[R-meta] Guidance regarding balance in fixed- and random-effects
I guess I mixed up "overfit" (not making a difference) with "overparameterized" (beyond data's capacity). I meant to say that, doesn't "lab" and "outcome" seem to be an overfit in model (2)? And if so, shouldn't that be a sign that I shouldn't add "lab" and "outcome" in model (1)? My ultimate goal is to better understand if it is acceptable to fit different models (with different fixed- and random-effects) to answer an initial RQ (i.e., overall effect of X) versus subsequent RQs (i.e., what is the effect of mod1 and mod2 on X) or it is wiser for them to be in harmony? I ask this because I think some meta-analysts advocate for "focused" models where each model is specifically specified (with different fixed- and random-effects) to answer a specific RQ. Others advocate for "succession in modeling", that is, they start with an empty model, and then add moderators to measure moderators' effects (i.e., what I inquired about in this post). Thank you, Luke On Thu, Oct 14, 2021 at 9:32 AM Viechtbauer, Wolfgang (SP)

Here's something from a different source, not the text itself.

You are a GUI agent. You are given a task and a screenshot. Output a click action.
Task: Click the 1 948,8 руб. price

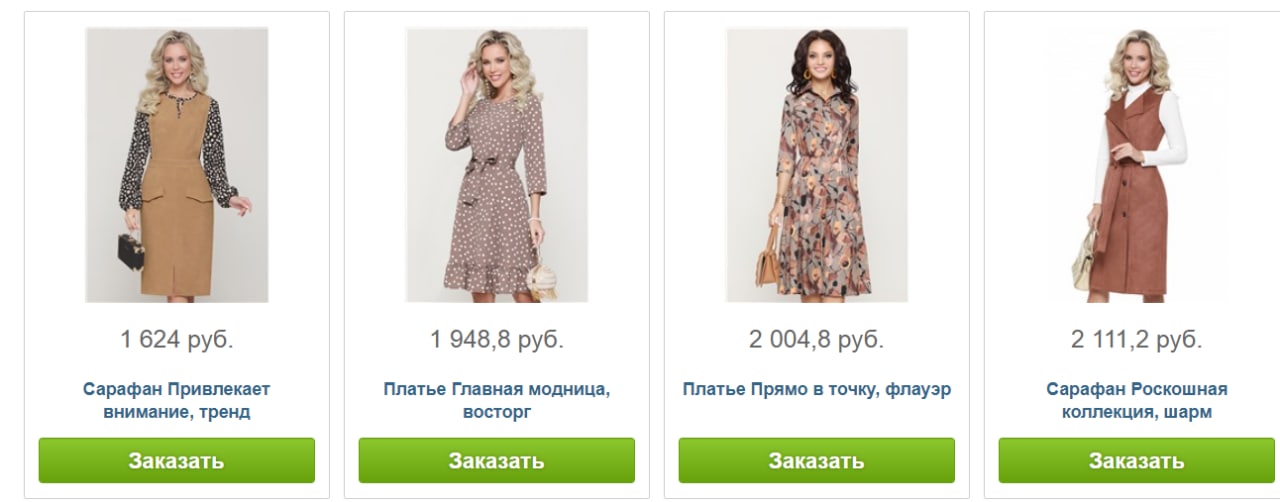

<wolfgang.viechtbauer at maastrichtuniversity.nl> wrote:
Overparameterized means that the parameters are not uniquely estimable. That is not what is happening here (presumably -- I don't know the details of your data). The peak of the likelihood surface just happens to be at 0 for those variance components. If you drop the corresponding random effects from your model, then you will get exactly the same results, so why bother? Best, Wolfgang
-----Original Message----- From: Luke Martinez [mailto:martinezlukerm at gmail.com] Sent: Thursday, 14 October, 2021 16:09 To: Viechtbauer, Wolfgang (SP) Cc: R meta Subject: Re: [R-meta] Guidance regarding balance in fixed- and random-effects Thank you Wolfgang. My concern was that wouldn't the subsequent models like (2) shown below where moderators return ZERO variance for some of the initially non-ZERO levels in (1) be overparameterized? That is, IF: (1) rma.mv(yi, vi, random = ~ 1 | lab / study / outcome / time / rowID) ==> All levels give non-ZERO variance (2) rma.mv(yi ~ mod1*mod2, vi, random = ~ 1 | lab / study / outcome / time / rowID) ==> Now, "lab" & "outcome" give ZERO variance THEN: is (2) overparameterized? IF yes, THEN reparameterize (1) to make its random part match (2): (11) rma.mv(yi, vi, random = ~ 1 | study / time / rowID) ==> All levels give non-ZERO variance (22) rma.mv(yi ~ mod1*mod2, vi, random = ~ 1 | study / time / rowID) ==> All levels give non-ZERO variance On Thu, Oct 14, 2021 at 7:21 AM Viechtbauer, Wolfgang (SP) <wolfgang.viechtbauer at maastrichtuniversity.nl> wrote:
If the estimate of sigma^2 for lab is zero, then rma.mv(yi, vi, random = ~ 1 | lab / study / outcome / time / rowID) and rma.mv(yi ~ mod1*mod2, vi, random = ~ 1 | study / time / rowID) are identical. So I would not bother to manually drop the lab random effect,
since in essence this happens automatically.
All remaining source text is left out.